* [YOUR OBJECTIVE] Please rewrite the entries starting at the line that contains "Task: Select the Eraser tool" and ending at the last line of the entries, requests included. Scale every coordinate in the answers by 2.25 and round each result to a whole number, rounding halves up, while leaving the numbers in the requests unchanged.

* Begin *

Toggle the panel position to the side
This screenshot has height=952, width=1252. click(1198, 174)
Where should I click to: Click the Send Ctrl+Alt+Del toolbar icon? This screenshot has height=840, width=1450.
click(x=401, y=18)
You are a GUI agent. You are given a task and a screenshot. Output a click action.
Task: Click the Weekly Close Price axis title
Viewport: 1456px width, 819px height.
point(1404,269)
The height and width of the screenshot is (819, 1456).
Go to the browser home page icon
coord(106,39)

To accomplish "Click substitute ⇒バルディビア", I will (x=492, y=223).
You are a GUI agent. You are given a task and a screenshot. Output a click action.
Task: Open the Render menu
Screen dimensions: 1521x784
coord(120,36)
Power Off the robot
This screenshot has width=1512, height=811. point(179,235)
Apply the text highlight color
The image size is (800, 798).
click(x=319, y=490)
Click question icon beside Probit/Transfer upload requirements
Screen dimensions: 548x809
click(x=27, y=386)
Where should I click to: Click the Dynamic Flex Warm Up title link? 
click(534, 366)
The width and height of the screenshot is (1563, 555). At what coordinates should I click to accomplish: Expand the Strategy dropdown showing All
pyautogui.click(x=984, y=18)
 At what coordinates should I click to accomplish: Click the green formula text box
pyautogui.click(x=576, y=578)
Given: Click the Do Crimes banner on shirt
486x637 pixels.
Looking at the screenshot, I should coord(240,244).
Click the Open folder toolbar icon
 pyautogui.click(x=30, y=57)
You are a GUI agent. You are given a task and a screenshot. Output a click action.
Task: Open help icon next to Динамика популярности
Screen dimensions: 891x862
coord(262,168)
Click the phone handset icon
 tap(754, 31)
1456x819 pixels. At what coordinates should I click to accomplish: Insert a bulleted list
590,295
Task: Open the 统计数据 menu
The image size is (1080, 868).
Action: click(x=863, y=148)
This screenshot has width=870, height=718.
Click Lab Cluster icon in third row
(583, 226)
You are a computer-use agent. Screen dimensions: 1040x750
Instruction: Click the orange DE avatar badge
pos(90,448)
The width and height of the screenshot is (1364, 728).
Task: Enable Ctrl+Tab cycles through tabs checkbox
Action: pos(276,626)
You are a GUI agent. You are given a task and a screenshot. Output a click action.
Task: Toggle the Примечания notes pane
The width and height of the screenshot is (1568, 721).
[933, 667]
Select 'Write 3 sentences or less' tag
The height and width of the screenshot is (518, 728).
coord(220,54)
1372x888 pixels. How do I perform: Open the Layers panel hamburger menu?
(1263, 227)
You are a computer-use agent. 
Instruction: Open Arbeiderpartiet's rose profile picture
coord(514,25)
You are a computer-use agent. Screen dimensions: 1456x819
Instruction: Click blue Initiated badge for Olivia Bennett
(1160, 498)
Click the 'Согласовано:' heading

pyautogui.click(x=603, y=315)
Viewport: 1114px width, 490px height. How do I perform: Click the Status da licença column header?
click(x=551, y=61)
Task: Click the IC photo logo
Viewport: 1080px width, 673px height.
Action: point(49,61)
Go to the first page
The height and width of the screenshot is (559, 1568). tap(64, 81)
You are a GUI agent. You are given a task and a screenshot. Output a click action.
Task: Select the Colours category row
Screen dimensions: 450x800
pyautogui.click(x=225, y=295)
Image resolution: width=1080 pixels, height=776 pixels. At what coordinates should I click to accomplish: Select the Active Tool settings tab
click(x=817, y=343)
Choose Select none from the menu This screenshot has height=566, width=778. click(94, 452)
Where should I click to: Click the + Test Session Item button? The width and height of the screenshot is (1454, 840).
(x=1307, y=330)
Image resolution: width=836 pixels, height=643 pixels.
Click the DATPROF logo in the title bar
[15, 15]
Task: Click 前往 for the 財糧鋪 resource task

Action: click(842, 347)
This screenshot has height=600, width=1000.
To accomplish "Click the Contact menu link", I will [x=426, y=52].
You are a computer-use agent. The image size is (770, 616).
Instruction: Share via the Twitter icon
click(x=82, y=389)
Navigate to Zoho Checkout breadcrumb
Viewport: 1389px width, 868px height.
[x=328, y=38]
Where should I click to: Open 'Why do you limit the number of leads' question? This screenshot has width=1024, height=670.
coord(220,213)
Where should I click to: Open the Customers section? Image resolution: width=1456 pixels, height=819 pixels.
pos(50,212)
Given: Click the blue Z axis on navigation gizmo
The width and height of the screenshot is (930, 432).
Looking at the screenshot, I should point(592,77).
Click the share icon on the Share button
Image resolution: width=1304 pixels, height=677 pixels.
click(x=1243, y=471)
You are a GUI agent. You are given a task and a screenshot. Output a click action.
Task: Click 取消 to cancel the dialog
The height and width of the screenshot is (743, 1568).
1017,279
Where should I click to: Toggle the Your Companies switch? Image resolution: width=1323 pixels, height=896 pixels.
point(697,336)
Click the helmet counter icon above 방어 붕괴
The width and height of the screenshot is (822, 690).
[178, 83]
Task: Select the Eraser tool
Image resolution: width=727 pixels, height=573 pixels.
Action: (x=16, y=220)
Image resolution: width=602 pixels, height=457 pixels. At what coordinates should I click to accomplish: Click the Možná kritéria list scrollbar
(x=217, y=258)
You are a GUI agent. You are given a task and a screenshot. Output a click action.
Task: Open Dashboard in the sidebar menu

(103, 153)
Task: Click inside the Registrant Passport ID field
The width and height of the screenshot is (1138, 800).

* End *

* [RESULT OF THE EXERCISE]
Task: Select the Eraser tool
Image resolution: width=727 pixels, height=573 pixels.
Action: (x=36, y=495)
Image resolution: width=602 pixels, height=457 pixels. At what coordinates should I click to accomplish: Click the Možná kritéria list scrollbar
(x=488, y=581)
You are a GUI agent. You are given a task and a screenshot. Output a click action.
Task: Open Dashboard in the sidebar menu

(232, 344)
Task: Click inside the Registrant Passport ID field
The width and height of the screenshot is (1138, 800).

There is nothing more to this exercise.